GLOBAL SOLIDARITY ON BEHALF OF DEMOCRACY AND HUMAN RIGHTS

Former President Donald Trump’s four-year campaign against American democracy and the rights of so many Americans did not take place in isolation: It was enabled and succored by fellow authoritarian populists, both at home and abroad. Internationally, Trump allied his presidency with autocrats and dictators of the far right, including Russia’s Vladimir Putin, Saudi Arabia’s Mohammed bin Salman, India’s Narendra Modi, Hungary’s Viktor Orbán, Brazil’s Jair Bolsonaro, Israel’s Benjamin Netanyahu, Turkey’s Recep Tayyip Erdoğan and the Philippines’ Rodrigo Duterte. What Trump wrought in the United States—the incitement of a violent insurrection to overturn the results of a free and fair election; contempt for the rule of law, an independent judiciary and a free media; assaults on the freedoms of speech, press, religion and peaceful protest; demagogic attacks on immigrants and religious, racial, ethnic and sexual minorities; and the looting of the public coffers for personal enrichment—found echoes in the behavior of his political allies in other nations.

The defeat of Trump in the November 2020 election, and the failure of his efforts to overturn the results of that election, was a victory for American democracy. His toppling from power struck an important blow against the global alliance of the anti-democratic far-right faux populists. It has heartened people fighting for democracy and human rights the world over.

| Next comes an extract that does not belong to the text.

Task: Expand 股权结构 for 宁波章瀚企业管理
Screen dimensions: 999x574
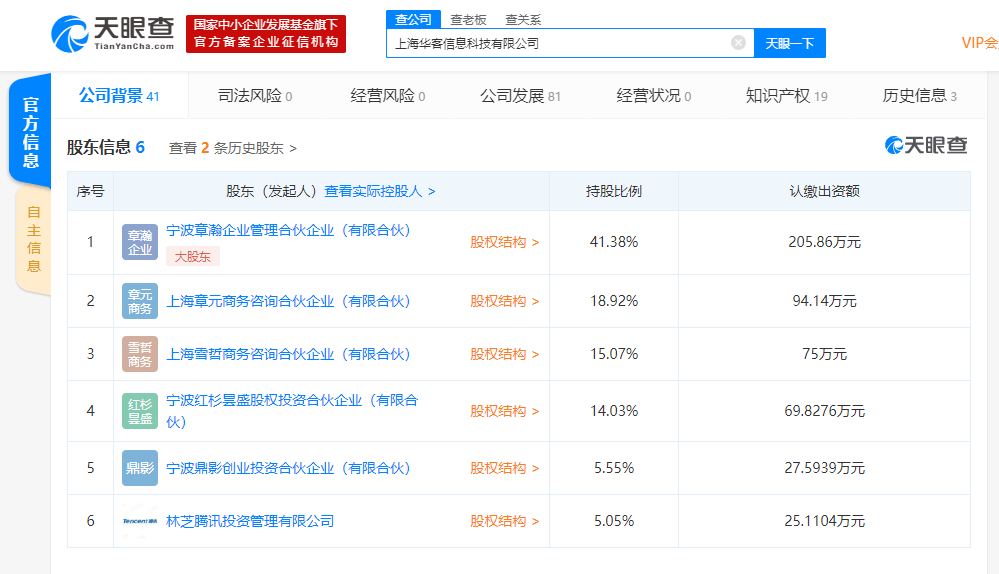Action: coord(505,242)

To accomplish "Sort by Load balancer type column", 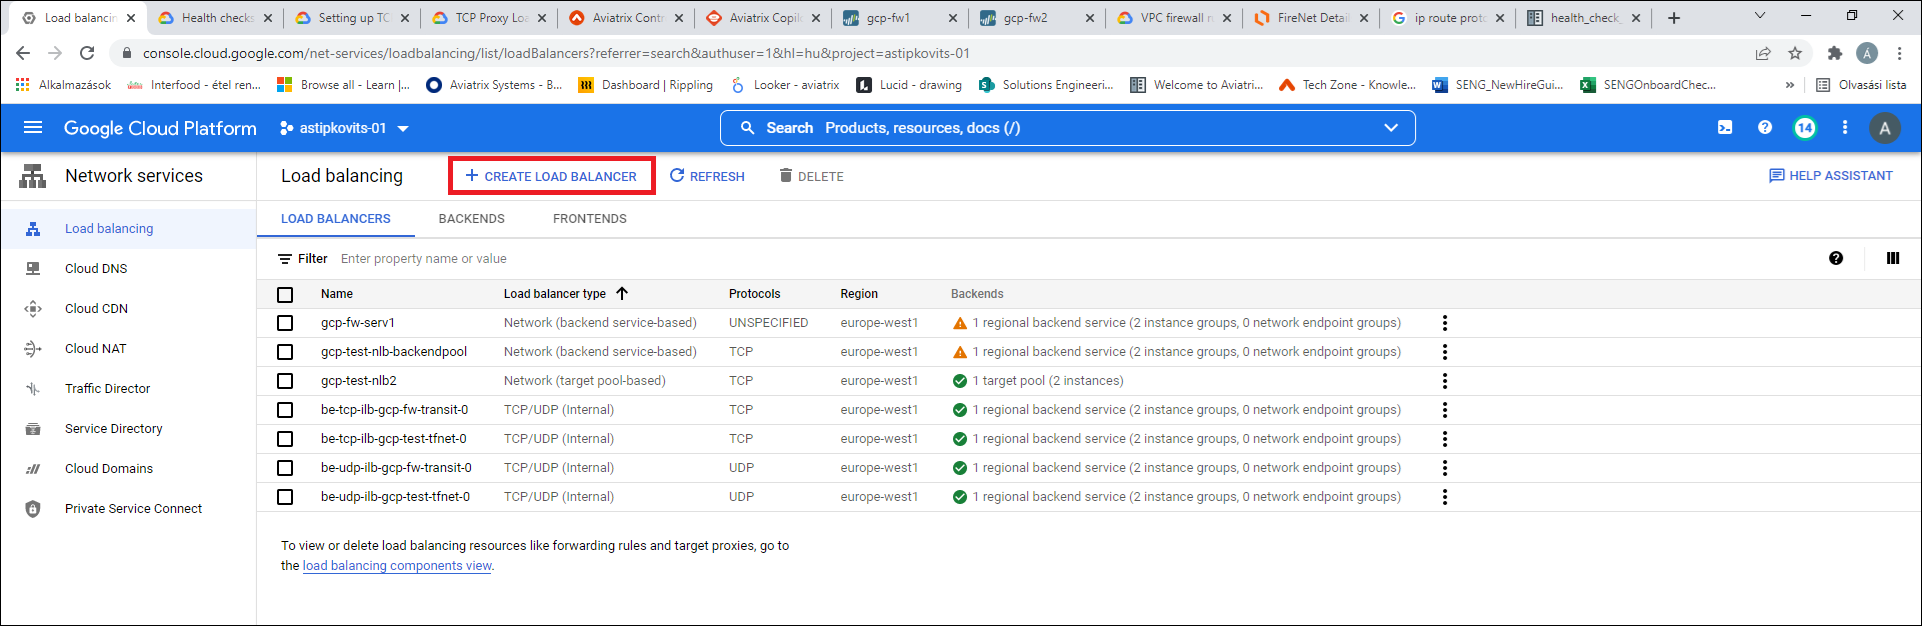I will 555,294.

The Joe Biden-Kamala Harris administration represents a U.S. government committed to working with democratic allies and supporting democratic movements against authoritarian rule. President Biden’s recent telephone call with Putin, in which he confronted the Russian leader over his interference in the U.S. elections and his domestic repression, is a sign of a new commitment to democratic principles in the White House. The deep damage of four years of a Trump presidency will not be quickly vanished; much needs to be done to secure democracy, both domestically and internationally. But with persistent and principled efforts, the United States can become a trusted defender of human rights and a friend of democracy. The American Federation of Teachers will support the Biden-Harris administration in that important work.

Today, the AFT stands in solidarity with those courageous forces worldwide who are fighting for democracy and human rights against autocratic rulers. Among them, we take particular note of:

  •  Alexei Navalny, a dissident leader who has been the target of assassination attempts by the brutal regime of Putin, and the many thousands of Russians who are now protesting Navalny’s detention;
  • The democratic activists of Belarus, who have bravely resisted for months the theft of an election by the autocratic Alexander Lukashenko regime;
  • The pro-democracy movement in Hong Kong, where labor unionists and pro-democracy activists have fought for basic political freedoms in the face of political repression, including the arrest of many political leaders, by the Chinese state;
  • The “women’s strike” and movement to support the rights of LGBTQ people in Poland, where the autocratic government of the Law and Justice Party has targeted their freedom;
  • The teachers and education support workers of Jordan, who, despite governmental crackdowns and arrests, continue to assert their right to exist, organize and make their voices heard; and
  • The people of Burma/Myanmar, who are resisting the recent coup d’état and detention of the country’s elected leaders by the armed forces.